INFORMATION SHOWN:
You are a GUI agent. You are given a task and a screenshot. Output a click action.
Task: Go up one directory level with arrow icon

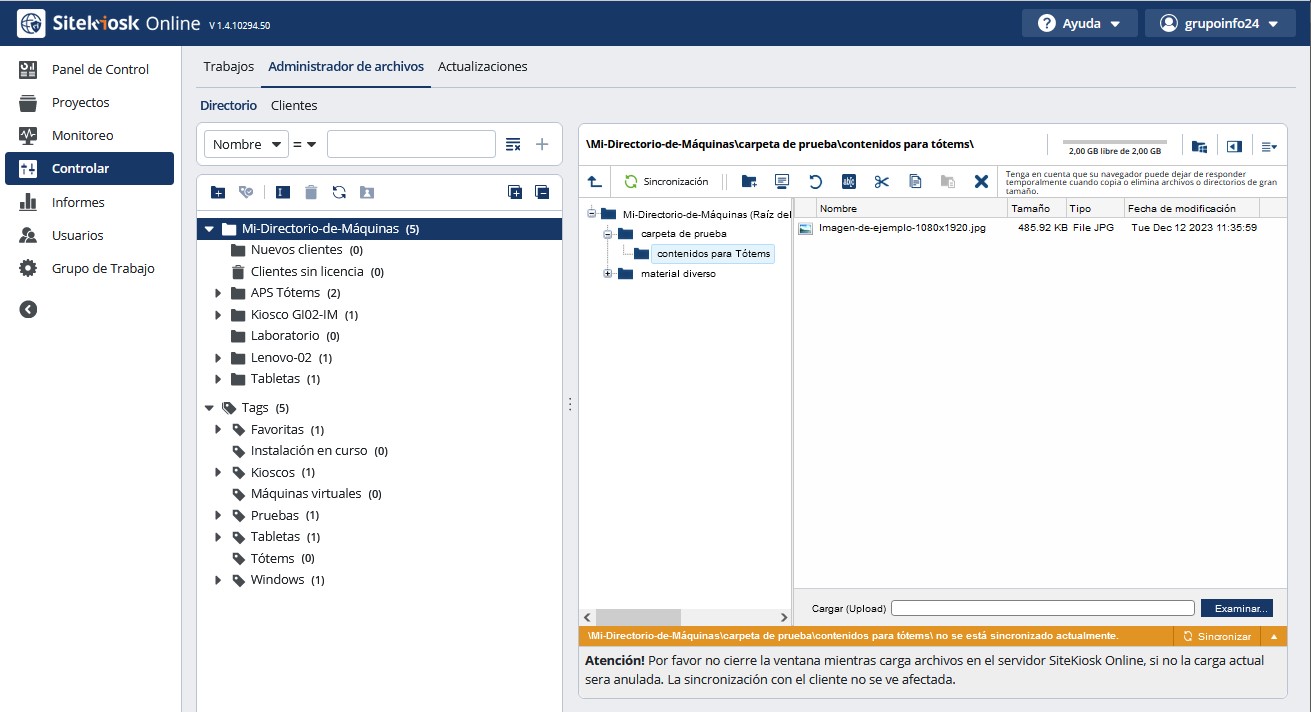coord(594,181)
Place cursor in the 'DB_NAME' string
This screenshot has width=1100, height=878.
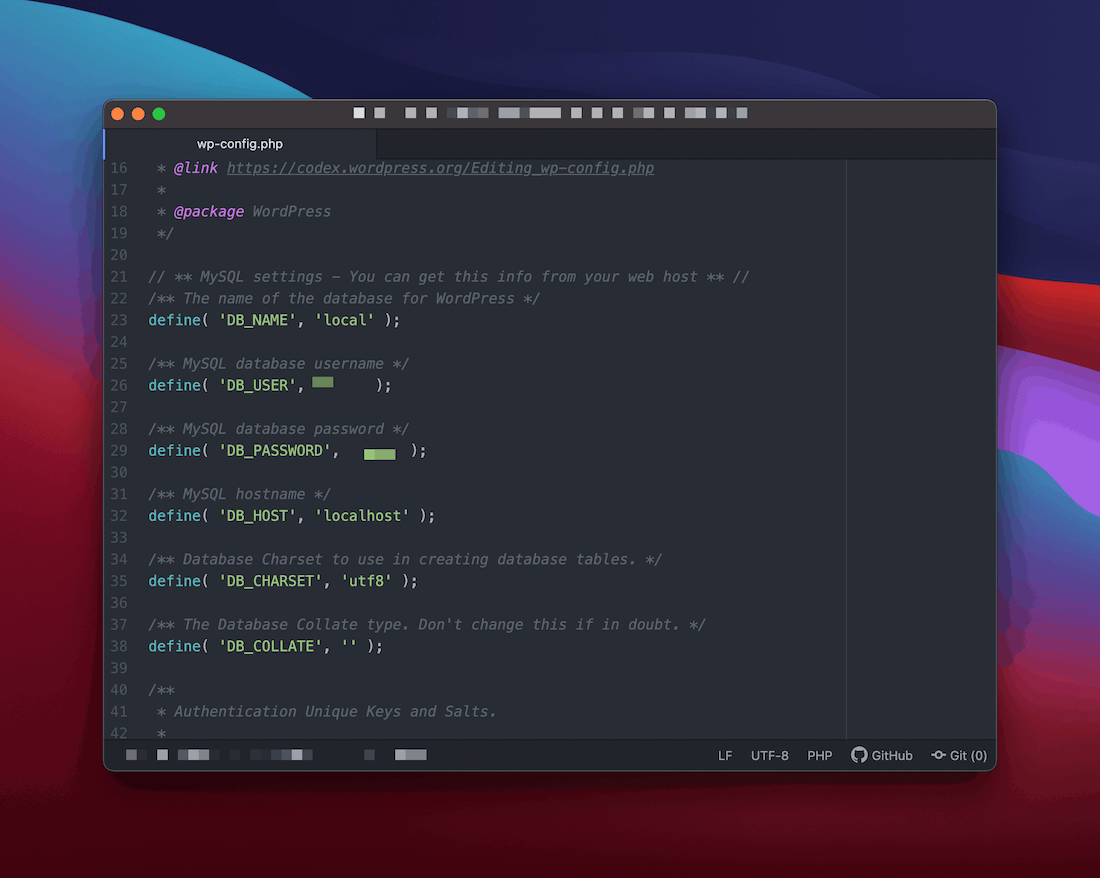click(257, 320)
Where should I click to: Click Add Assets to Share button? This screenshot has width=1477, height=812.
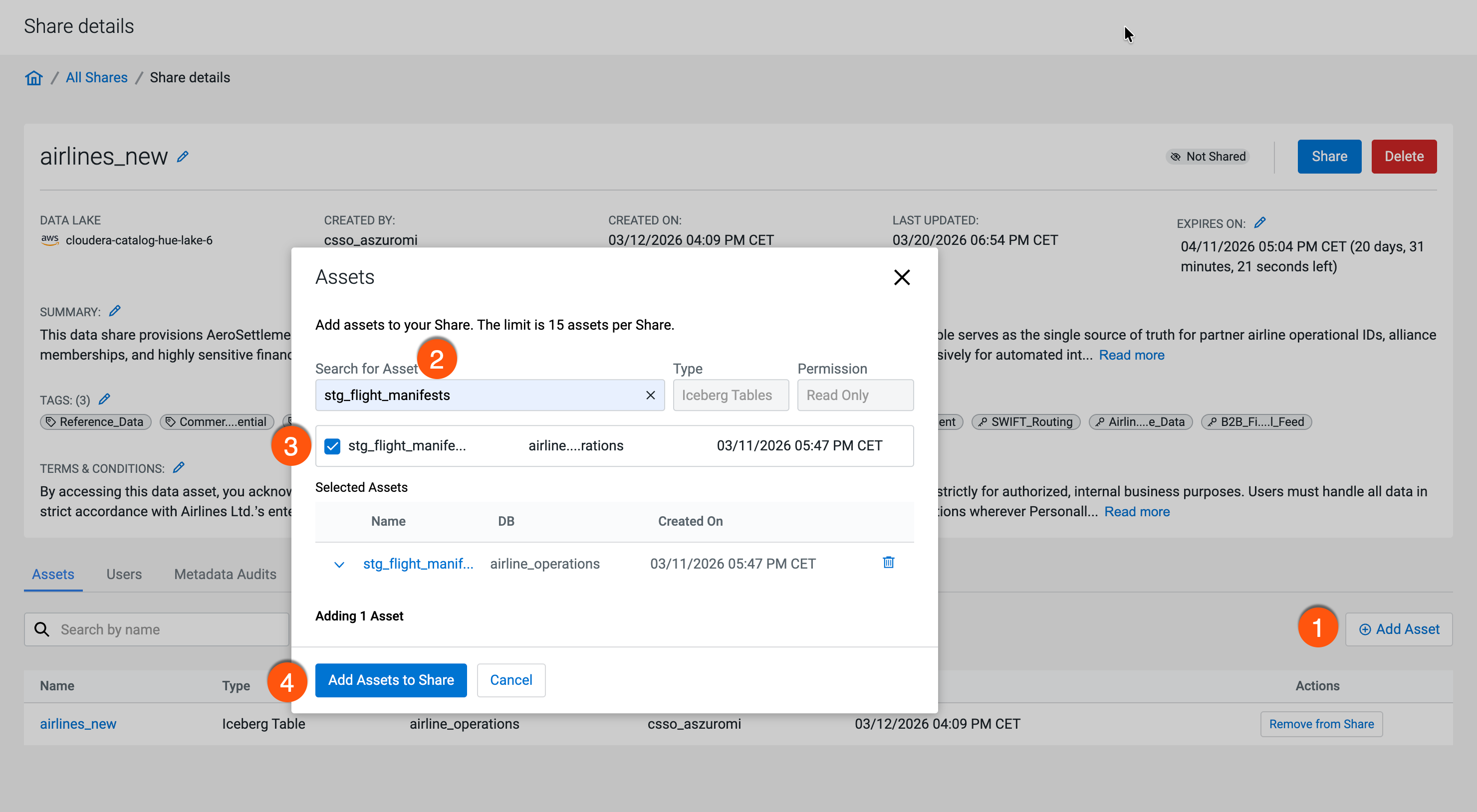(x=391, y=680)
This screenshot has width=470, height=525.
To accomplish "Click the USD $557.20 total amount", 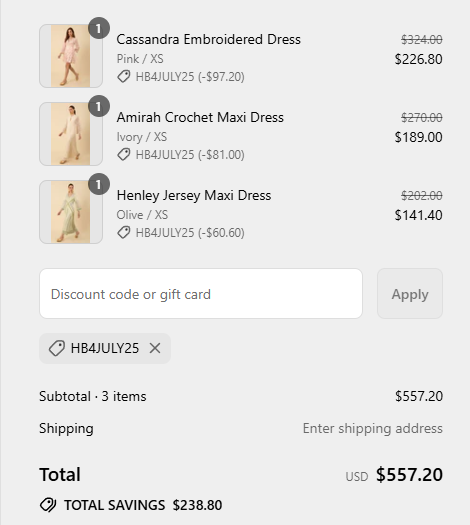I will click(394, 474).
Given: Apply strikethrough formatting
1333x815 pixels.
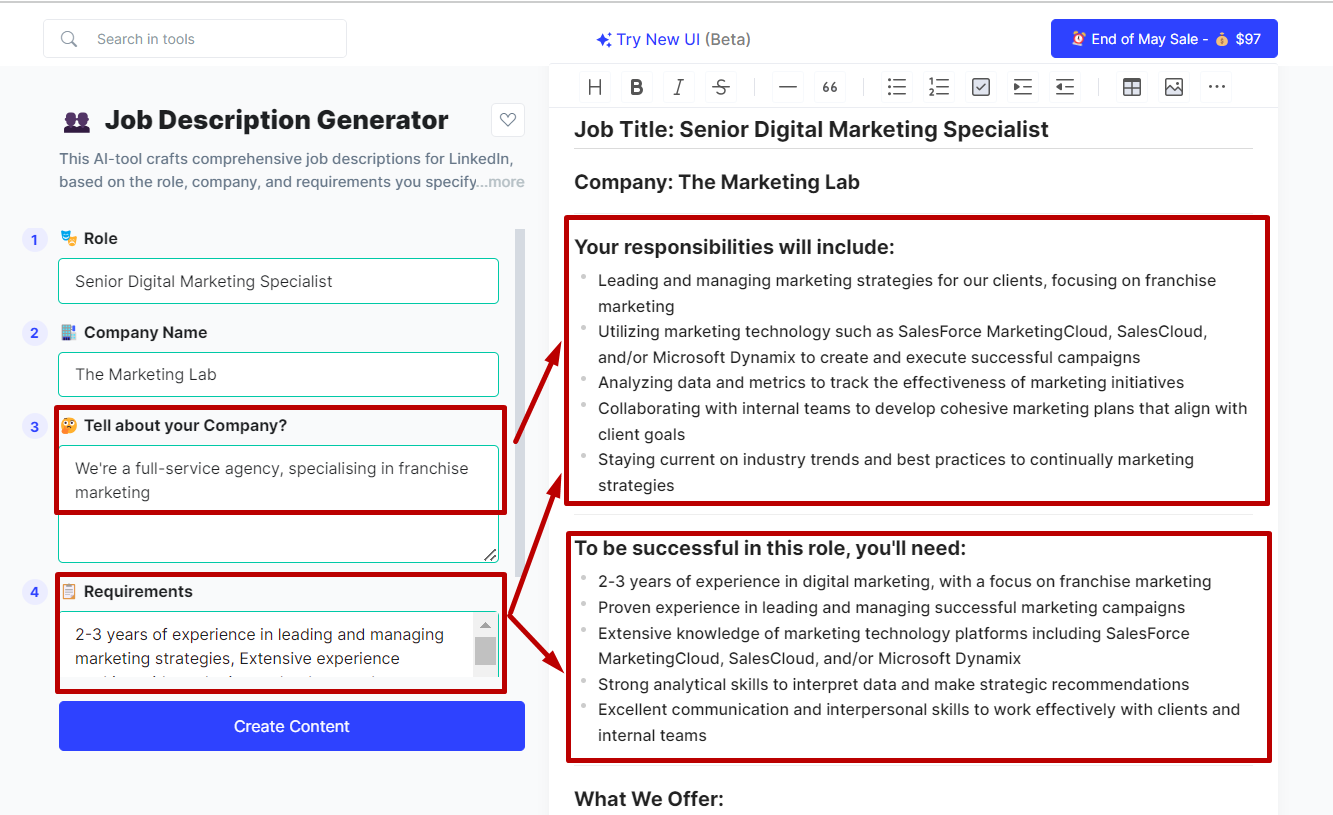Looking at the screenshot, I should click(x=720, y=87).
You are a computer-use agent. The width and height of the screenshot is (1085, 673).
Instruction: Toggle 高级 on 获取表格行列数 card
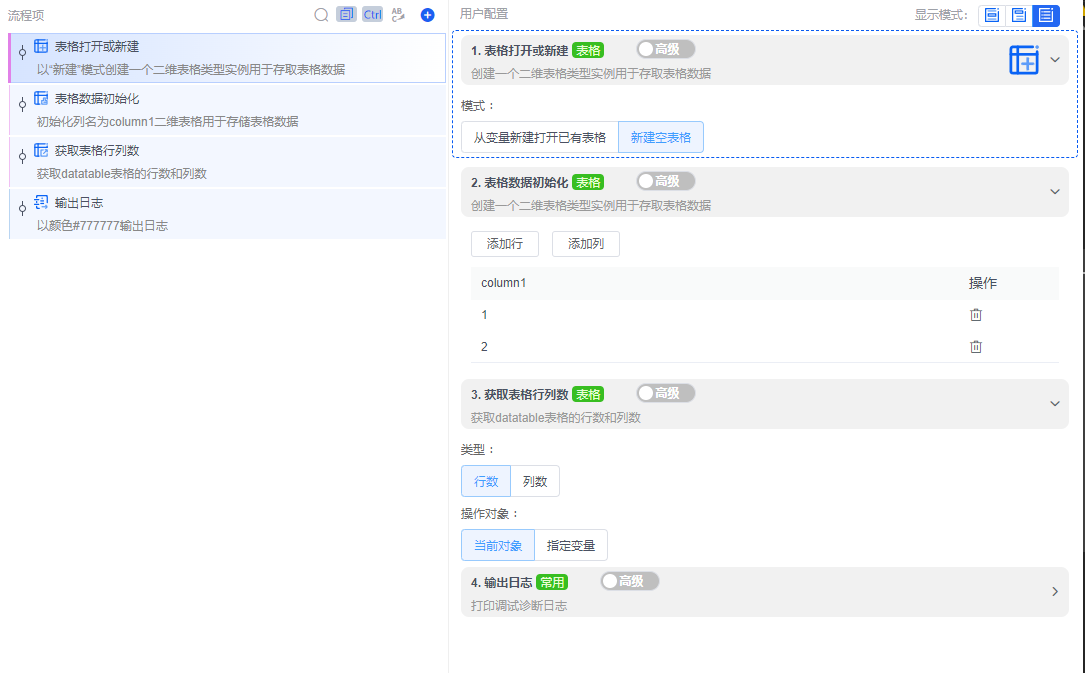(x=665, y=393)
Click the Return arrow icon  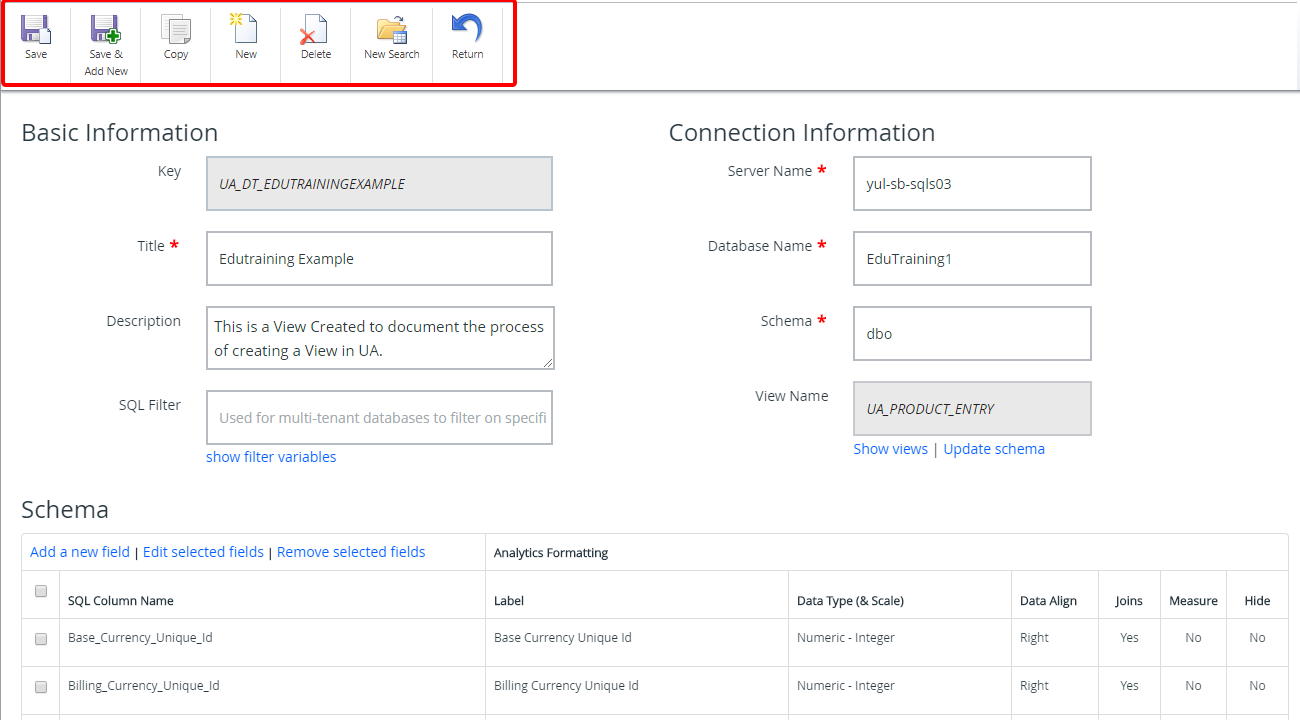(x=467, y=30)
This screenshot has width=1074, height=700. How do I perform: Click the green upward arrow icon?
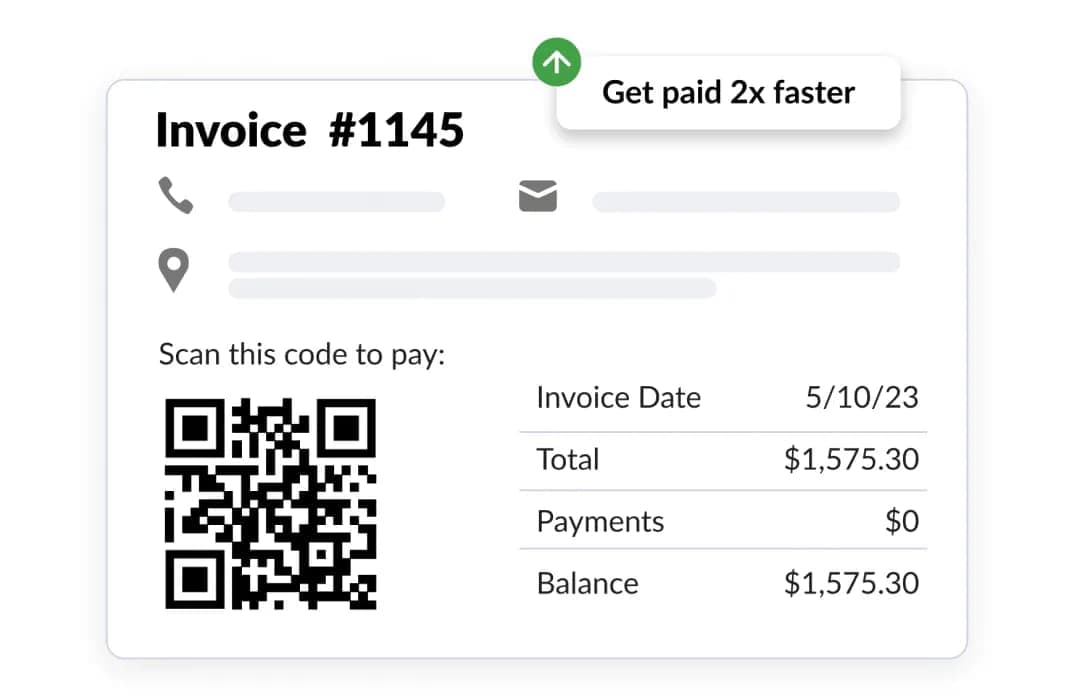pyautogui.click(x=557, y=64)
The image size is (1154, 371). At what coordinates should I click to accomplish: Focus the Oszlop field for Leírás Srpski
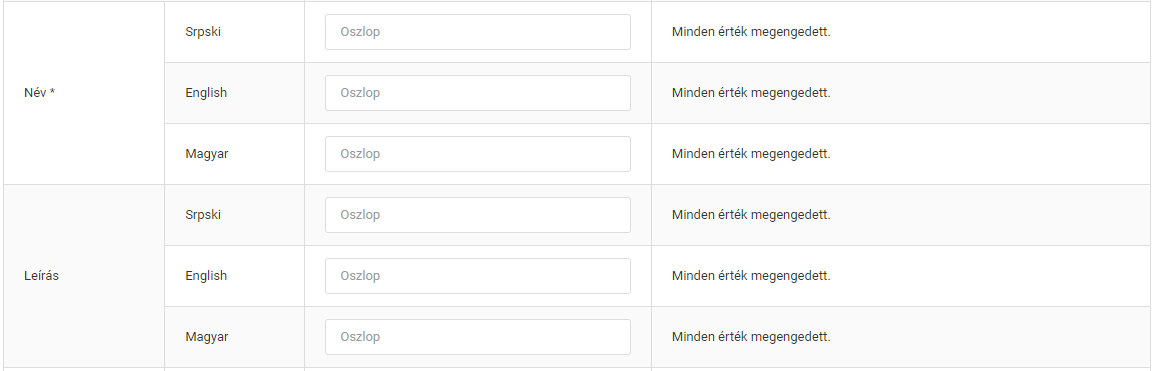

TASK REQUIREMENTS:
Rewrite the lines from the one holding "This screenshot has width=1074, height=700." through the end of the material, inclusive, replacing "green" with "red" and changing nothing else. Leave the pictures out of your answer.

OUTPUT FOR THIS TASK:
This screenshot has width=1074, height=700. How do I perform: Click the red upward arrow icon?
pyautogui.click(x=557, y=64)
The image size is (1154, 371). At what coordinates should I click to accomplish: Focus the Oszlop field for Leírás Srpski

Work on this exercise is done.